Hildegard Knef: Wie eine Ikone die deutsche Nachkriegszeit prägte und Tabus brach
Wally KlemtHildegard Knef: Wie eine Ikone die deutsche Nachkriegszeit prägte und Tabus brach
Hildegard Knef, geboren 1925 in Ulm, wurde eine prägende Persönlichkeit der deutschen Nachkriegszeit. Nach 1945 stieg sie zur Ikone auf, die in Film, Musik und Literatur Grenzen sprengte und dabei gängige Erwartungen an Frauen in der Kunst herausforderte.
Ihre Karriere begann noch vor dem Krieg: Sie wirkte in UFA-Propagandafilmen mit und arbeitete mit Ewald von Demandowsky, dem Filmdramaturgen des Reiches. Nach der Niederlage Deutschlands erfand sie sich neu – als Symbol des postfaschistischen Aufbruchs. In 'Die Mörder sind unter uns', dem ersten deutschen Spielfilm nach dem Zweiten Weltkrieg, spielte sie eine der Hauptrollen.
In den 1960er-Jahren etablierte sie sich als Sängerin und Liedermacherin mit einer unverwechselbaren Stimme.
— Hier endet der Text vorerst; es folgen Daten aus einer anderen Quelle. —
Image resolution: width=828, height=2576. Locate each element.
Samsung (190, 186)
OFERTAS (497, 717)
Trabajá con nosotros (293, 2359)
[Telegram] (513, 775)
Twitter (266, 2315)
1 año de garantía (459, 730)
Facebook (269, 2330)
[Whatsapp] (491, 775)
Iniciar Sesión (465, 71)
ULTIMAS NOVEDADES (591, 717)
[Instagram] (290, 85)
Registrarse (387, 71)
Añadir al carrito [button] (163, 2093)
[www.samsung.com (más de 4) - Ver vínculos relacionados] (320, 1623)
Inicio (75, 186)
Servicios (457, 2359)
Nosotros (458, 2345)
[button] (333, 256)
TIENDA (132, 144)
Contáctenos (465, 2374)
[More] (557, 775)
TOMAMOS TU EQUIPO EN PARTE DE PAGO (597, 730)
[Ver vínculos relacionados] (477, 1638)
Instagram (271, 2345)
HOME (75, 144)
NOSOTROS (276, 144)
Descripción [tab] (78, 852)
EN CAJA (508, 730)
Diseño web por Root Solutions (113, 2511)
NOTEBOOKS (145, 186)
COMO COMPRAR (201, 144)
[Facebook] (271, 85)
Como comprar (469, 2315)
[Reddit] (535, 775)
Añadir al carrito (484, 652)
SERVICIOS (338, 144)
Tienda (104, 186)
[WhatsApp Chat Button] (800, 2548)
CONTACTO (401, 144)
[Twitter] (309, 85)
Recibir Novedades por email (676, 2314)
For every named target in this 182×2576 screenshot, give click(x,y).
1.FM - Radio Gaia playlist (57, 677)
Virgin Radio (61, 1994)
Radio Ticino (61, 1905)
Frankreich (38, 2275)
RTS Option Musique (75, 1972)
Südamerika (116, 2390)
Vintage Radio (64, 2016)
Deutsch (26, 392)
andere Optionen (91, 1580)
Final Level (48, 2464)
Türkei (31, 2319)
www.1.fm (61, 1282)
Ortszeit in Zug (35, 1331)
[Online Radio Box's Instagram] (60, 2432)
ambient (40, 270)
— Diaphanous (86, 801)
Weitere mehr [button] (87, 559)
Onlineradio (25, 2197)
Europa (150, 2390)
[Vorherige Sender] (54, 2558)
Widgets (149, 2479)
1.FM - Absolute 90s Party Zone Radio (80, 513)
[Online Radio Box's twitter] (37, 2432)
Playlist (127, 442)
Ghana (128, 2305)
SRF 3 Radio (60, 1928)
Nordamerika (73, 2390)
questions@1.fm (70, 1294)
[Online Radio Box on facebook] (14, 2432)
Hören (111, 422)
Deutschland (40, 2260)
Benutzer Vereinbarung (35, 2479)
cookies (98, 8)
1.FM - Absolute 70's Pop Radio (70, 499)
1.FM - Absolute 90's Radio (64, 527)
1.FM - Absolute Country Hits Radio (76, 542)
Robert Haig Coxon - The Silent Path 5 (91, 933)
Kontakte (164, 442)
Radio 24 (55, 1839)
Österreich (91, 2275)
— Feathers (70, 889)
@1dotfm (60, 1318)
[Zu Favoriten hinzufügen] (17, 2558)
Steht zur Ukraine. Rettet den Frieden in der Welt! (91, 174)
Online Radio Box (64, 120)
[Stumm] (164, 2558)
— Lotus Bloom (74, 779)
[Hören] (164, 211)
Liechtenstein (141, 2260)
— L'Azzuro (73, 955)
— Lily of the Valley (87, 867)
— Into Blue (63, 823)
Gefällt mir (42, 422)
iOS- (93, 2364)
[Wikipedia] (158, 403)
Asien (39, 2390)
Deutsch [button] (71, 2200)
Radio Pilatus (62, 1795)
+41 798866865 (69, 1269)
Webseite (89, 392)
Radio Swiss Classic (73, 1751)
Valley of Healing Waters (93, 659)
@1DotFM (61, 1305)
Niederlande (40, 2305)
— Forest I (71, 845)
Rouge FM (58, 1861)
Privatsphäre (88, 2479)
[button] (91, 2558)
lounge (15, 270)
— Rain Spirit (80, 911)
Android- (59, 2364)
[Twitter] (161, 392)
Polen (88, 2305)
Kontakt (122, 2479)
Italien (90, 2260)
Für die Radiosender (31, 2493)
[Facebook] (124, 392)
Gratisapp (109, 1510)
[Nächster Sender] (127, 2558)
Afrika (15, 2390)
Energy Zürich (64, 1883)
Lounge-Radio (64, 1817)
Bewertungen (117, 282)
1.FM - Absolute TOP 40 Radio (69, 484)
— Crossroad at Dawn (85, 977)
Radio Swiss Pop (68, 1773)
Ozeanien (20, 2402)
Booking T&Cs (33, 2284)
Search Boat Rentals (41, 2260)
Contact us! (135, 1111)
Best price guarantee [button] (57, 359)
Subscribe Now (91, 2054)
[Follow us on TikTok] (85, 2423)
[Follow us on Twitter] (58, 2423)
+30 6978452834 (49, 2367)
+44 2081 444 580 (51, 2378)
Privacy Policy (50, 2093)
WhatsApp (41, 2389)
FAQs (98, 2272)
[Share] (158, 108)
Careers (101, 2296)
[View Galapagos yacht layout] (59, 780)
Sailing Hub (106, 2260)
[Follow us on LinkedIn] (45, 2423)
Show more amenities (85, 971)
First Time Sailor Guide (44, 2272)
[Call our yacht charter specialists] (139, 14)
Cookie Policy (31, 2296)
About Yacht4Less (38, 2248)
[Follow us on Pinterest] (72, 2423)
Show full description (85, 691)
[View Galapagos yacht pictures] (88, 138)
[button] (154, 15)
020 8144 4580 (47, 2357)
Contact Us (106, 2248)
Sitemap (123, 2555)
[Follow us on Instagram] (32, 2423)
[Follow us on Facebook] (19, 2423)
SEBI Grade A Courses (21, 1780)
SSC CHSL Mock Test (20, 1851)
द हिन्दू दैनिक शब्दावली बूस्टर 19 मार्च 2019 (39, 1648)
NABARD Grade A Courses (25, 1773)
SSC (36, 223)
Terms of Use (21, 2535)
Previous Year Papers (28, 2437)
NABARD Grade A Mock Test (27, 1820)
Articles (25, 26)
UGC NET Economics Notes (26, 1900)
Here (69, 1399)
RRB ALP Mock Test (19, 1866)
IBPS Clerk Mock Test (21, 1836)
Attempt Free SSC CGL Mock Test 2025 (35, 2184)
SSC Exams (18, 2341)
Ihr Debütalbum 'So oder so ist das Leben' (1963) verband Chanson, Jazz und anspruchsvollen Schlager, ergänzt durch selbstgeschriebene Texte, die den Alltag mit schonungsloser Ehrlichkeit spiegelten. Lieder wie 'Guten Tag, mein Zuhause' oder 'Im 80. Stockwerk' wurden zu zeitlosen Klassikern, die durch ihre Authentizität und Wärme das Publikum berührten. In den 1970er-Jahren wandte sie sich der Literatur zu und veröffentlichte 1970 ihre Autobiografie 'Der geschenkte Gaul'. Später thematisierte sie offen ihren Kampf gegen Brustkrebs in 'Das Urteil' – ein weiterer Beweis für ihre kompromisslose Ehrlichkeit. Ihr Widerstand gegen männlich geprägte Rollenbilder machte sie zu einer faszinierenden, mitunter auch umstrittenen Figur.
Jahrzehnte später erlebte ihr musikalisches Werk eine Renaissance: 2023 erschienen 'The Reform Sessions', ein Projekt, das ihre Songs mit moderner Produktion von Hans Nieswandt, DJ Koze und Andreas Dorau neu interpretierte.
Hildegard Knefs Vermächtnis lebt weiter – durch ihr bahnbrechendes Schaffen in Film, Musik und Literatur. Ihre Fähigkeit, Menschen mit ungeschönter, direkter Erzählkunst zu erreichen, hinterließ tiefe Spuren in der deutschen Kultur. Noch heute inspiriert ihr Werk neue Generationen.